Comment nous avons intégré l'IA dans un outil de design d'intérieur africain

Quand on a commencé à construire African Interior Design, on avait une conviction simple : les maisons africaines méritent mieux que des filtres génériques. Mais transformer cette conviction en produit a soulevé des questions techniques auxquelles personne n'avait vraiment de réponse toute faite. Comment demander à un modèle d'image de générer un salon dans le style Yoruba, Marocain Berbère ou Afro-Futuriste ? Comment garantir une disponibilité de service quand les APIs externes sont instables ? Comment gérer une file d'attente juste entre un utilisateur gratuit et un abonné Business ?

Cet article est un retour d'expérience honnête sur les choix que nous avons faits, ce qui a fonctionné, et ce que nous referions différemment.

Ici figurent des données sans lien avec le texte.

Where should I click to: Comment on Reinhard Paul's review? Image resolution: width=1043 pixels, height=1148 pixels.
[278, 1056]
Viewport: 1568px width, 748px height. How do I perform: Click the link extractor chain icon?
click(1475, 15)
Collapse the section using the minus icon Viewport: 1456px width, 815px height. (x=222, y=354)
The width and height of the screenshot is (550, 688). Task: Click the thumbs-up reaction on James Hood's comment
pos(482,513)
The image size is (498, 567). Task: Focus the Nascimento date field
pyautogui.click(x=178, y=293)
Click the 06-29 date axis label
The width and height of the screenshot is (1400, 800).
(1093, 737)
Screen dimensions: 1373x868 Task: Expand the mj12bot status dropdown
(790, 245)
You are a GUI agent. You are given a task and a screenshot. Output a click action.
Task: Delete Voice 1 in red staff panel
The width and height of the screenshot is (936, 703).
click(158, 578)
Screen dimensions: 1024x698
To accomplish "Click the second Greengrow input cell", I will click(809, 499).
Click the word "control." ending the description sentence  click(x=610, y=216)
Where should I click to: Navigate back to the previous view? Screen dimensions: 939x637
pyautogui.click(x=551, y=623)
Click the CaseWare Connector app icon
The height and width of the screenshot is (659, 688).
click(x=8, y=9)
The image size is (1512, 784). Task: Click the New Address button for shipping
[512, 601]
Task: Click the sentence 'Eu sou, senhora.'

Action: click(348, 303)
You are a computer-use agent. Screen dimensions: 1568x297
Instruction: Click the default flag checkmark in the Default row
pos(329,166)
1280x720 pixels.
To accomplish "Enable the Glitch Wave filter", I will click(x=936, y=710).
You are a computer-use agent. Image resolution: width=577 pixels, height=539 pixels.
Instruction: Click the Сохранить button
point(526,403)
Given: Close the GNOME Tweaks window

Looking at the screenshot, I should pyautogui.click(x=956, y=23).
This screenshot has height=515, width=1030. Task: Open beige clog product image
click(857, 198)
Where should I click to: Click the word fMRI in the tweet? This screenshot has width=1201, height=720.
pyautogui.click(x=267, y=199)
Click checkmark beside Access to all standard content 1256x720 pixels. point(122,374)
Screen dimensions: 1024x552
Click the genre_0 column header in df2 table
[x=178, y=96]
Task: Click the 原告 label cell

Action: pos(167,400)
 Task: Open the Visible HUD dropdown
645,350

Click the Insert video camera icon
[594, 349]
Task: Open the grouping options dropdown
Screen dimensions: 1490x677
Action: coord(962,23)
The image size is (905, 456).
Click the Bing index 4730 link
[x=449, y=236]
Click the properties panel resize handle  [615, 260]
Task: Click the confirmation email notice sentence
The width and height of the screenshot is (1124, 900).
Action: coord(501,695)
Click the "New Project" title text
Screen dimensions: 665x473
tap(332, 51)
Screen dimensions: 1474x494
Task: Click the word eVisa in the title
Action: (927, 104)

Le problème de départ : les styles africains sont sous-représentés

Les grands modèles de génération d'image — Stable Diffusion, Flux, Midjourney — ont été entraînés principalement sur des données occidentales. Demandez-leur de générer « a living room in African style » et vous obtenez le plus souvent des objets ethniques décoratifs posés sur un fond IKEA. Pas exactement ce qu'on cherchait.

Notre approche a été de ne pas lutter contre le modèle, mais de le guider très précisément via le prompt. Chaque style dans notre catalogue — il y en a aujourd'hui plus de 111 — possède un champ prompt rédigé en anglais, spécifiquement conçu pour ancrer le modèle dans l'esthétique voulue.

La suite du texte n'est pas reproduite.